'''

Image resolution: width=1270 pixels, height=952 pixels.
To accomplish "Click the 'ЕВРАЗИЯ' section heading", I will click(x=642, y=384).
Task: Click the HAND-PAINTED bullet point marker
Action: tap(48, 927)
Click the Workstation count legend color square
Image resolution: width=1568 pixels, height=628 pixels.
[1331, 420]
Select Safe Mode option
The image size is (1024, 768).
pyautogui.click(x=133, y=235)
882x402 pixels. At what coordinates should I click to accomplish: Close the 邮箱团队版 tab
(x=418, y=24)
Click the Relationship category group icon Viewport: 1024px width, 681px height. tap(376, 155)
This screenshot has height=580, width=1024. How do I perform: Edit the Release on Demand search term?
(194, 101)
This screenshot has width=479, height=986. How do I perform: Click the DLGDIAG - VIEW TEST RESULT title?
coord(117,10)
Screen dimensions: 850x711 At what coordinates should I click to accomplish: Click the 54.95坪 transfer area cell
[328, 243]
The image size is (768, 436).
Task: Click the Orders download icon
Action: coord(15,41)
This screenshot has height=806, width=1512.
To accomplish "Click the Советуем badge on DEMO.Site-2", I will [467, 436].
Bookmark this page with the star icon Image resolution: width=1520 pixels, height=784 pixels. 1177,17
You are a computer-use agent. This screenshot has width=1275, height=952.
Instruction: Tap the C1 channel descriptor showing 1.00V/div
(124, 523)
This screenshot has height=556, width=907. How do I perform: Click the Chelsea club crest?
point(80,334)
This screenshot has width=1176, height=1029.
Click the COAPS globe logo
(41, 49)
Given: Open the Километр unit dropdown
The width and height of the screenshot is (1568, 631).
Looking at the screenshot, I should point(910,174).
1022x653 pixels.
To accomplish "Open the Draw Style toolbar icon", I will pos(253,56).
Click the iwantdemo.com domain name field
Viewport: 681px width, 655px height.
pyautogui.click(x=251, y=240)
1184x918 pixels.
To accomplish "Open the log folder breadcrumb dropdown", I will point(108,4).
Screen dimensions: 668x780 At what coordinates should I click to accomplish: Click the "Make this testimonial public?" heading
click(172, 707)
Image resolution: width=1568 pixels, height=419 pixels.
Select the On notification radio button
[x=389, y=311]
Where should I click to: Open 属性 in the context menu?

'''

Every entry above must be reproduced exactly.

Image resolution: width=1270 pixels, height=952 pixels.
To accomplish "Click the 'ЕВРАЗИЯ' section heading", I will click(x=642, y=384).
Task: Click the HAND-PAINTED bullet point marker
Action: tap(48, 927)
Click the Workstation count legend color square
Image resolution: width=1568 pixels, height=628 pixels.
[1331, 420]
Select Safe Mode option
The image size is (1024, 768).
pyautogui.click(x=133, y=235)
882x402 pixels. At what coordinates should I click to accomplish: Close the 邮箱团队版 tab
(x=418, y=24)
Click the Relationship category group icon Viewport: 1024px width, 681px height. tap(376, 155)
This screenshot has height=580, width=1024. How do I perform: Edit the Release on Demand search term?
(194, 101)
This screenshot has width=479, height=986. How do I perform: Click the DLGDIAG - VIEW TEST RESULT title?
coord(117,10)
Screen dimensions: 850x711 At what coordinates should I click to accomplish: Click the 54.95坪 transfer area cell
[328, 243]
The image size is (768, 436).
Task: Click the Orders download icon
Action: coord(15,41)
This screenshot has height=806, width=1512.
To accomplish "Click the Советуем badge on DEMO.Site-2", I will [467, 436].
Bookmark this page with the star icon Image resolution: width=1520 pixels, height=784 pixels. 1177,17
You are a computer-use agent. This screenshot has width=1275, height=952.
Instruction: Tap the C1 channel descriptor showing 1.00V/div
(124, 523)
This screenshot has height=556, width=907. How do I perform: Click the Chelsea club crest?
point(80,334)
This screenshot has width=1176, height=1029.
Click the COAPS globe logo
(41, 49)
Given: Open the Километр unit dropdown
The width and height of the screenshot is (1568, 631).
Looking at the screenshot, I should point(910,174).
1022x653 pixels.
To accomplish "Open the Draw Style toolbar icon", I will pos(253,56).
Click the iwantdemo.com domain name field
Viewport: 681px width, 655px height.
pyautogui.click(x=251, y=240)
1184x918 pixels.
To accomplish "Open the log folder breadcrumb dropdown", I will point(108,4).
Screen dimensions: 668x780 At what coordinates should I click to accomplish: Click the "Make this testimonial public?" heading
click(172, 707)
Image resolution: width=1568 pixels, height=419 pixels.
Select the On notification radio button
[x=389, y=311]
Where should I click to: Open 属性 in the context menu?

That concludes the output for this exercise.